For those of you who may not be familiar with the Monty Hall Paradox, it is named for the host of a popular TV game show called “Let’s Make a Deal.” On the show, a contestant would be selected and shown a valuable prize.  Monty Hall would then explain that the prize is located just behind one of three doors and asked the contestant to pick a door.  Once a door was selected, Monty would then tease the contestant with cash to get him/her to either abandon the game or switch to another door.  Invariably, the contestant would stand firm and then Monty would proceed to show the contestant what was behind one of the other doors.  Of course, it wouldn’t be any fun if the prize was behind the revealed door, so after showing the contestant an empty door Monty would then ply them with even more cash, in the hopes that they would abandon the game or switch to the remaining door.

Almost without fail, the contestant would stand firm in their belief that their chosen door was the winner and would not switch to the other door.

So where’s the paradox?

When left with two doors, most people assume that they've got a 50/50 chance at winning. However, the truth is that the contestant will double his/her chance of winning by switching to the other door.

After explaining this to my son, it occurred to me that this would be an excellent exercise for coding in Python and in SAS to see how the two languages compared. Like many of you reading this blog, I’ve been programming in SAS for years so the struggle for me was coding this in Python.
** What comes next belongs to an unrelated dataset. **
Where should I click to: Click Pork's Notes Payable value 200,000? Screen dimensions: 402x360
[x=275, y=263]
I kept it simple. I generated my data randomly and then applied simple logic to each row and compared the results.  The only difference between the two is in how the languages approach it.  Once we look at the two approaches then we can look at the answer.

First, let's look at SAS:

data choices (drop=max);
do i = 1 to 10000;
	u=ranuni(1);
	u2=ranuni(2);
	max=3;
	prize = ceil(max*u);
	choice = ceil(max*u2);
	output;
end;
run;

I started by generating two random numbers for each row in my data. The first random number will be used to randomize the prize door and the second will be used to randomize the choice that the contestant makes. The result is a dataset with 10,000 rows each with columns ‘prize’ and ‘choice’ to represent the doors.  They will be random integers between 1 and 3.  Our next task will be to determine which door will be revealed and determine a winner.
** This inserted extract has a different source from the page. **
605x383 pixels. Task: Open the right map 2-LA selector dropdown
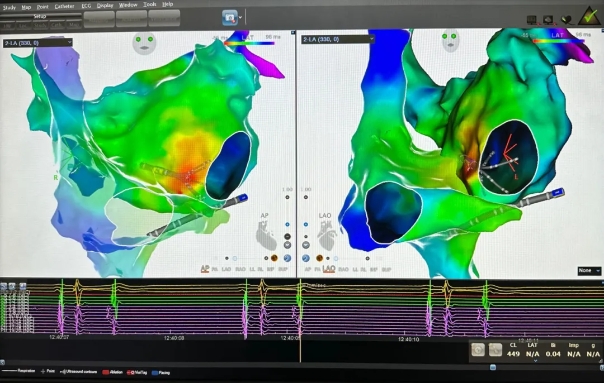[338, 39]
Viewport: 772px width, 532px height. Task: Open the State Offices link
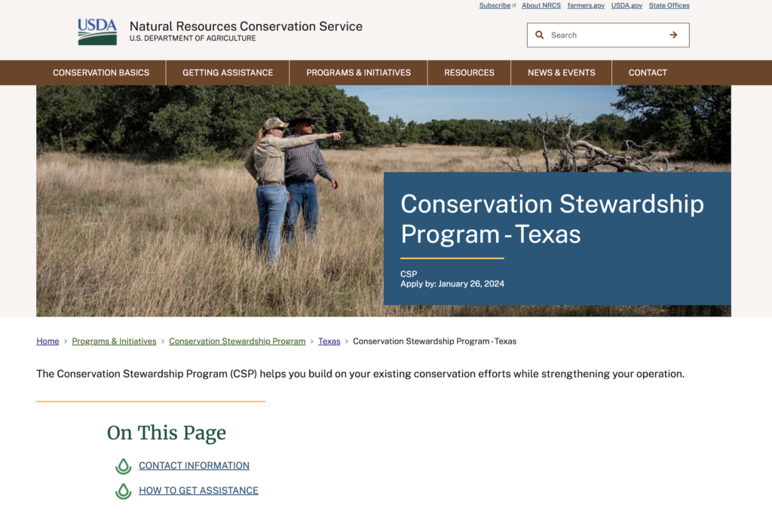[669, 5]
If our prize and choice are two different doors, then we must reveal the third door. If the prize and choice are the same, then we must choose a door to reveal. (Note: I realize that my logic in the reveal portion is somewhat flawed, but given that I am using an IF…ELSE IF and the fact that the choices are random and there isn’t any risk of introducing bias, this way of coding it was much simpler.)

data results;
set choices;
by i;
 
if prize in (1,2) and choice in (1,2) then reveal=3;
else if prize in (1,3) and choice in (1,3) then reveal=2;
else if prize in (2,3) and choice in (2,3) then reveal=1;

Once we reveal a door, we must now give the contestant the option to switch. Switch means they always switch, neverswitch means they never switch.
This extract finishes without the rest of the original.